§ **What needs to be done**:
The answer must be an exact copy of the lines from the one containing "This screenshot has" through the last line of the records, with no pictures.

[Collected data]
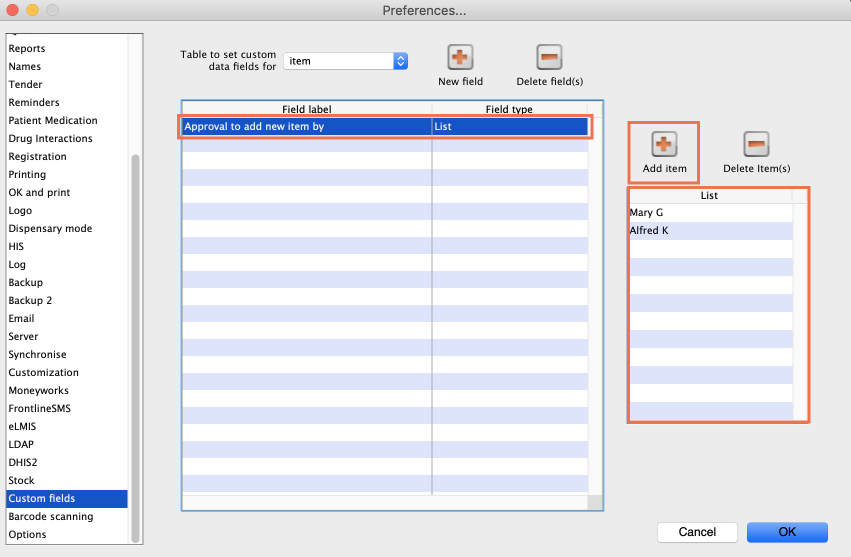Open the Barcode scanning preferences
The height and width of the screenshot is (557, 851).
click(51, 516)
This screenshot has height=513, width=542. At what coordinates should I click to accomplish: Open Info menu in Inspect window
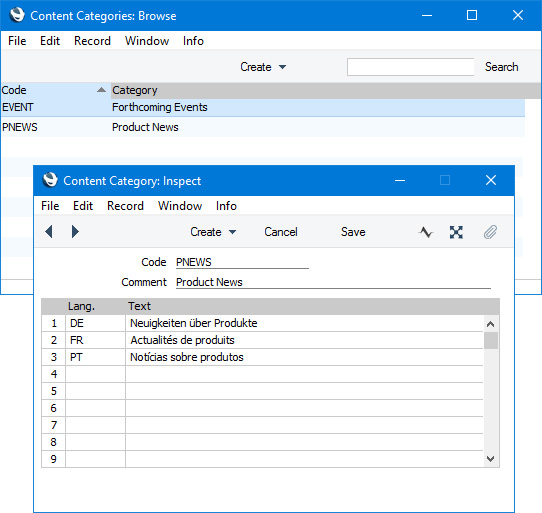click(226, 206)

§ **Exercise solution**:
This screenshot has height=513, width=542. At what coordinates should I click to accomplish: Open Info menu in Inspect window
click(226, 206)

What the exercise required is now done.